結局ガーネット王子の死因は、馬車の事故という事になった。
「それじゃあこれは約束の報酬だ」
「助かったよ、ありがとう」
エメラルド王子一行が帰り支度をしてる中、王子達が声をかけて来てサファイアに金貨の入った袋を渡した。
「報酬?」
私の疑問にエメラルド王子が答える。
「兄上の駆け落ちに協力してくれた報酬さ、あと口止め料も入ってる」
「なるほど」
「ありがとうございます、充分いただきましたので頑張った甲斐がありました」
サファイアの言葉に両王子が口が引きつる。
「あぁ本当に、ガッチリ取られたよ」
「君なら、どこに行ってもやって行けるね」
「恐れ入ります」
王子達の嫌味にも動じず、サファイアは一礼した。
「王子、そろそろ…」
アイオライトさんが、エメラルド王子に馬車に乗るよう促す。

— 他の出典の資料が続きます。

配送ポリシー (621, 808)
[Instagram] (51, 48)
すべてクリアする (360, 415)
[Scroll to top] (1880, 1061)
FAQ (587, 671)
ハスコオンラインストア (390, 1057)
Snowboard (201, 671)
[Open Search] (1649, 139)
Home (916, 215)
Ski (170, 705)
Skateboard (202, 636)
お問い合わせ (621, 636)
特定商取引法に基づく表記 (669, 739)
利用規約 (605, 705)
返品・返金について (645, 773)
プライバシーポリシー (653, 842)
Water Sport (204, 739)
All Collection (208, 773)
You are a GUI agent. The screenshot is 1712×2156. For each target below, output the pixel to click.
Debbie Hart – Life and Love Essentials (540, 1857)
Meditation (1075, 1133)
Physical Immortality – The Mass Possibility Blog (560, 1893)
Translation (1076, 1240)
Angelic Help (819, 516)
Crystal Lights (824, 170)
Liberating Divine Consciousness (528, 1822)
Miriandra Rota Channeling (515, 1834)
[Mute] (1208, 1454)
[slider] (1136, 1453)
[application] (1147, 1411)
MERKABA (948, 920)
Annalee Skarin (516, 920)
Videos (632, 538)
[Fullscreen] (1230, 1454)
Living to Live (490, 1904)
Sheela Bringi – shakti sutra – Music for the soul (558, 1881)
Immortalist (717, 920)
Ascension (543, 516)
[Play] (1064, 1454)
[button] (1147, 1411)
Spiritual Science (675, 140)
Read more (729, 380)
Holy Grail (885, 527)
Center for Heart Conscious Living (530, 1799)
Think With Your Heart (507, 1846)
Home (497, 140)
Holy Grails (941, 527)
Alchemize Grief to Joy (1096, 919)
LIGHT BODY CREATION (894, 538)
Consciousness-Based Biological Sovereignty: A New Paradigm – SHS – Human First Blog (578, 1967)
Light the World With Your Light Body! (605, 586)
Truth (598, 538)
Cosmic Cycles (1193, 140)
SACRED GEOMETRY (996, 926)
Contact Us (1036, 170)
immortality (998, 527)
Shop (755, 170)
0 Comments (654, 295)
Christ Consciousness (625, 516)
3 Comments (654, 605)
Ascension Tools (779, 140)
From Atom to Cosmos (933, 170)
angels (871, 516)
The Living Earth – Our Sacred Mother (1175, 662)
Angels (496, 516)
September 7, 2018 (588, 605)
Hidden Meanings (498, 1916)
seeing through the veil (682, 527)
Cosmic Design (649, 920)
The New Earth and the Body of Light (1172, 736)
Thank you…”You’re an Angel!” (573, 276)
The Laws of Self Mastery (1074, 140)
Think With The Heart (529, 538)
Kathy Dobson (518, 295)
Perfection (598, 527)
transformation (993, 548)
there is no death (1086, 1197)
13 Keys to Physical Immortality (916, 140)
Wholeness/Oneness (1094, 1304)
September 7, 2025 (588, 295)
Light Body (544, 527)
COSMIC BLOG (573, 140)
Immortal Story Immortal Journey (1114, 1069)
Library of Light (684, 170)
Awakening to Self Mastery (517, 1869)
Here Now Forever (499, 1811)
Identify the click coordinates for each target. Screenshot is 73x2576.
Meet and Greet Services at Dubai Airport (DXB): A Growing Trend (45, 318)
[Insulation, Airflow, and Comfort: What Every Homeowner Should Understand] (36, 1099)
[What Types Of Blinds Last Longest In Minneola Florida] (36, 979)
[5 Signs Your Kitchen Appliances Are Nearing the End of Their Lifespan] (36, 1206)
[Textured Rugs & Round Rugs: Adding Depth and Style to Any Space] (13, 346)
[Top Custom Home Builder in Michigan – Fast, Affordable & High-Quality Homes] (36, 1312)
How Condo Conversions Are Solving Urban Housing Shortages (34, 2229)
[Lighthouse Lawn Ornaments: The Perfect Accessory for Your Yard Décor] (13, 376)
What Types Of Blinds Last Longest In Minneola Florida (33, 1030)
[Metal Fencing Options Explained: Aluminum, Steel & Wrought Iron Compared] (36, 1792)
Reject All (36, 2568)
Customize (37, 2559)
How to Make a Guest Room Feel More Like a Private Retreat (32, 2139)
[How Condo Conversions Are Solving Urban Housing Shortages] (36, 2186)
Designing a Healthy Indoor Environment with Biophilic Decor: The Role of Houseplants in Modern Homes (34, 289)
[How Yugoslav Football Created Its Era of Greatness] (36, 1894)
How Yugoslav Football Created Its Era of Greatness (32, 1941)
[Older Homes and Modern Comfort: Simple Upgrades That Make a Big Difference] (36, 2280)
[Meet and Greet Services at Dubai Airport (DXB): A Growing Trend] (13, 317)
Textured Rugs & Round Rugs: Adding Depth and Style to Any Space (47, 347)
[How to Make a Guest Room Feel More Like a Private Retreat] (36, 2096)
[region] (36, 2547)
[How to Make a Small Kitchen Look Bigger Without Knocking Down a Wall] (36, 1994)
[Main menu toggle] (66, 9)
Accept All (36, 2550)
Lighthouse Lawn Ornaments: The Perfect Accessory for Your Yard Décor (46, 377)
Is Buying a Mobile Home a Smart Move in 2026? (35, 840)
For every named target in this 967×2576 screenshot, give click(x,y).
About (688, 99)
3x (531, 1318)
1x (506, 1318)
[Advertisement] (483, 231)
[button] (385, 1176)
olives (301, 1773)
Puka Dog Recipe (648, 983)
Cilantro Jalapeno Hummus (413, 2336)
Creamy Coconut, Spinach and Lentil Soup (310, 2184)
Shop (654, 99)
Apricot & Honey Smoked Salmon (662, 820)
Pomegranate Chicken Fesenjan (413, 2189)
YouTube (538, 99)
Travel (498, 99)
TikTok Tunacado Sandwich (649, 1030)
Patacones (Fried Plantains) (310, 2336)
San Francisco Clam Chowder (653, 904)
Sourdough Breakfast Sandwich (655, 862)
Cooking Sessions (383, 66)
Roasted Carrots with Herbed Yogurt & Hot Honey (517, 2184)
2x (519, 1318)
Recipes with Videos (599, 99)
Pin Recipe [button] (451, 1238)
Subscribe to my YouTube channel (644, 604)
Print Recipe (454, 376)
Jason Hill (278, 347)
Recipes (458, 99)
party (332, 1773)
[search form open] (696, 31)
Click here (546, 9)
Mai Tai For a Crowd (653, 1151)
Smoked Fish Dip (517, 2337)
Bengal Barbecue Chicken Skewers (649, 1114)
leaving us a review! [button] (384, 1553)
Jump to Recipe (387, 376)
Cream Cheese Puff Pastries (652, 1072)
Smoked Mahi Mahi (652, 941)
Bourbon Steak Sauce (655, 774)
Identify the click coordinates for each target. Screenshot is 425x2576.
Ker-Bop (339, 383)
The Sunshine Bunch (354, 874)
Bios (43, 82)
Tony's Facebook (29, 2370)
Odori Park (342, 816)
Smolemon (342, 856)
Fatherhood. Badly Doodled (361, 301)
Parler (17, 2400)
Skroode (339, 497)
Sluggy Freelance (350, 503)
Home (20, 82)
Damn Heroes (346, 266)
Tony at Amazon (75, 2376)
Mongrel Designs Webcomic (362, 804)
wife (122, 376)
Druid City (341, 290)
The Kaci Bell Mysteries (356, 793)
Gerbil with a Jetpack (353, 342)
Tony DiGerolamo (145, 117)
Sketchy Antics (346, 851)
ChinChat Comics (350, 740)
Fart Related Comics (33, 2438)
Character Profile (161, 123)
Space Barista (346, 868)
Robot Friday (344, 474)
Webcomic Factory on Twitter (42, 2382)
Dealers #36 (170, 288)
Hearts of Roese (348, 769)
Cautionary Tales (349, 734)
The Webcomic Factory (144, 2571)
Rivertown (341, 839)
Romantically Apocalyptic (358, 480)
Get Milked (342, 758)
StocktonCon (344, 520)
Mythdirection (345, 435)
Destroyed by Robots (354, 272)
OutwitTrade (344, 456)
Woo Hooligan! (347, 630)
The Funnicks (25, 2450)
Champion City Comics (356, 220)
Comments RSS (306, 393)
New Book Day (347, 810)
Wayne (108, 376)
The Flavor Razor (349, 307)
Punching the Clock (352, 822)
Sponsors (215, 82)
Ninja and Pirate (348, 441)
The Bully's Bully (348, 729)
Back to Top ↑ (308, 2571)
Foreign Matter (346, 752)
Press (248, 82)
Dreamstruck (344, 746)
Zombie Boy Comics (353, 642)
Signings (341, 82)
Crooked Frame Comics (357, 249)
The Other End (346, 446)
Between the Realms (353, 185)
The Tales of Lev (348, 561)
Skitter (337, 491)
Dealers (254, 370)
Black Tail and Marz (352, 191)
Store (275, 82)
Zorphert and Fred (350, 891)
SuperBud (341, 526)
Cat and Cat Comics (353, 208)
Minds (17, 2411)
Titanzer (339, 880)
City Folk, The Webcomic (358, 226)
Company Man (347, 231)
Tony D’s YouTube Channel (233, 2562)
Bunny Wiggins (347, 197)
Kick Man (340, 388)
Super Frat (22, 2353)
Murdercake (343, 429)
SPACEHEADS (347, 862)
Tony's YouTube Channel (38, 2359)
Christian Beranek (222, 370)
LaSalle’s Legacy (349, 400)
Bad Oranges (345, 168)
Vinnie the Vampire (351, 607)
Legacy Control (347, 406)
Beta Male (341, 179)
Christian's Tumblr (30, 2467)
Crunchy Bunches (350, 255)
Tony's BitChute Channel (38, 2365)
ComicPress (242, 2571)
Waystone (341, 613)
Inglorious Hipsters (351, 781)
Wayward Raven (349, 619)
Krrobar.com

どうやら帰り支度が終わったようだ。
「それじゃあそろそろ失礼するよ、2人とも元気でね」
「「はい、お世話しました」」
弟と一緒に一礼すると、王子が苦笑いした。
「本当にいい性格だね……あ、そうそう忘れてた」
「「?」」
馬車に乗りこもうとしてたエメラルド王子が、何かを思い出して振り向く。
「君たちの父親、コランダム男爵だけど支度金詐欺で今牢屋に入ってるけど…どうする?慰謝料込みで支度金を返金するか、ルビー嬢が王国に戻れば釈放できるけど」
「このままだと、どうなるんですか?」
さすがに死刑にはならないだろうが、一応聞いてみる。
「一生ただ働きだね」
「「是非こき使って下さい!!」」
私とサファイアがハモる。
あの馬鹿親父は、お金を稼ぐ大変さを思い知ればいいのだ。
私とサファイアの返答にエメラルド王子が爆笑しながら、馬車に乗りこみ去っていった。